>>>>

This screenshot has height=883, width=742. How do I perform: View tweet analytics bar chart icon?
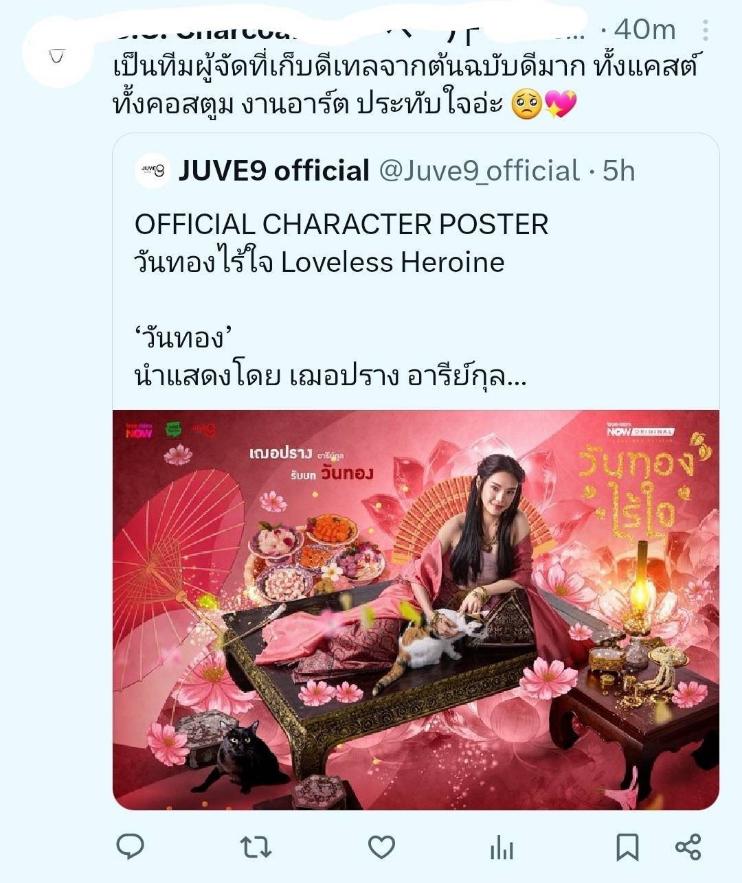pyautogui.click(x=501, y=846)
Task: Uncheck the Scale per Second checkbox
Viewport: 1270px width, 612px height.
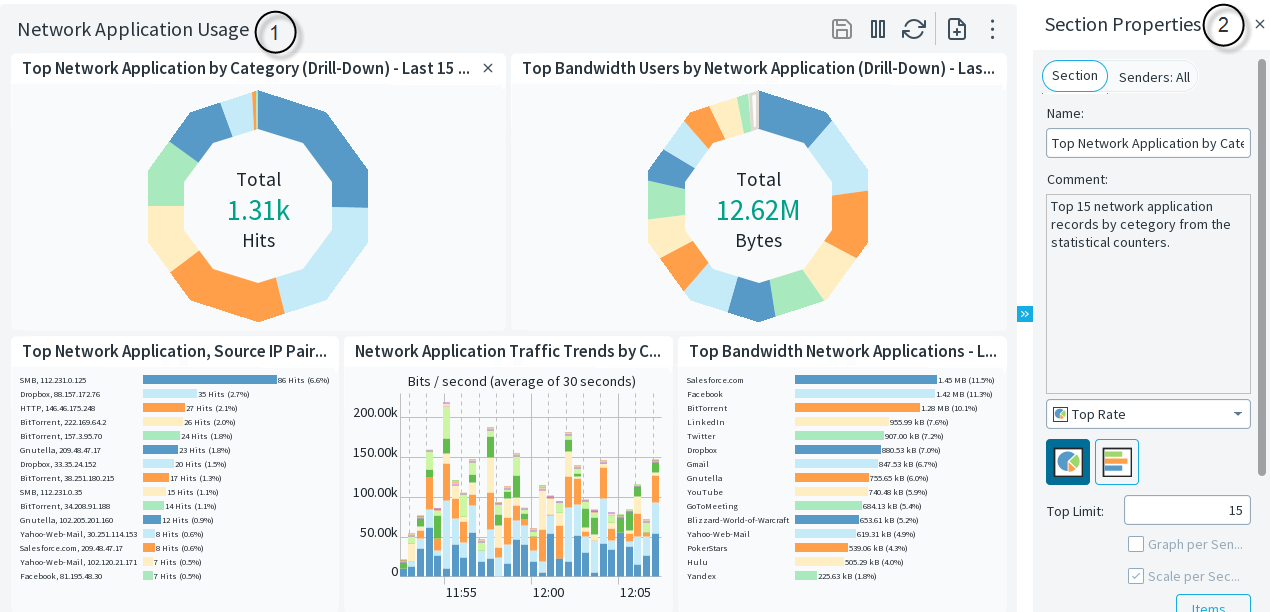Action: coord(1136,576)
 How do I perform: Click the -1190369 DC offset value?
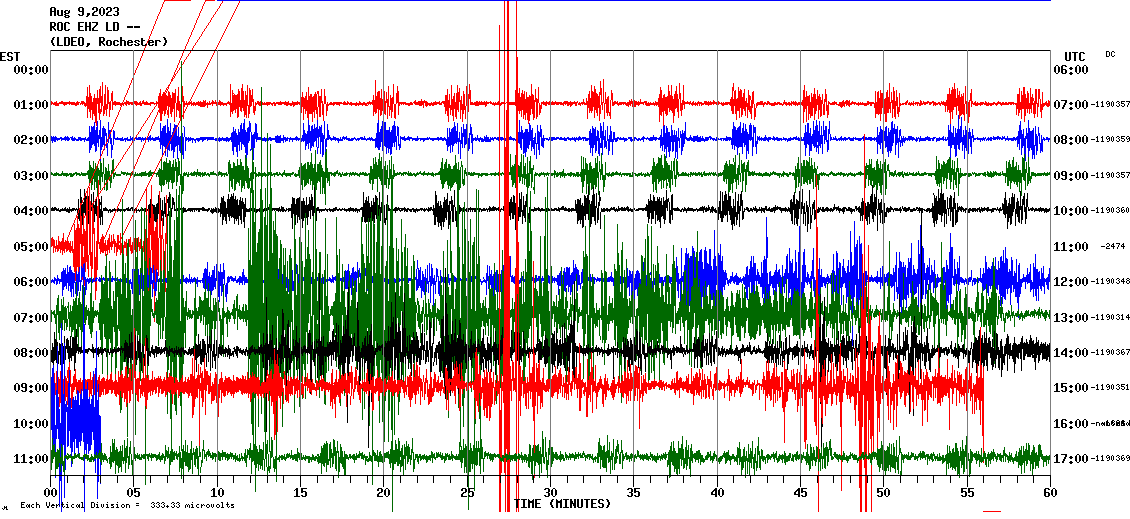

<<<<

**DIRECTIONS FOR THIS TASK:**
Only the lines from the one containing "Viewport: 1270px width, 612px height." through the last line of the data belong in the copy, both included and reproduced exactly. Pictures do not.

**EXPECTED OUTPUT:**
Viewport: 1270px width, 612px height.
Action: coord(1136,576)
 How do I perform: Click the -1190369 DC offset value?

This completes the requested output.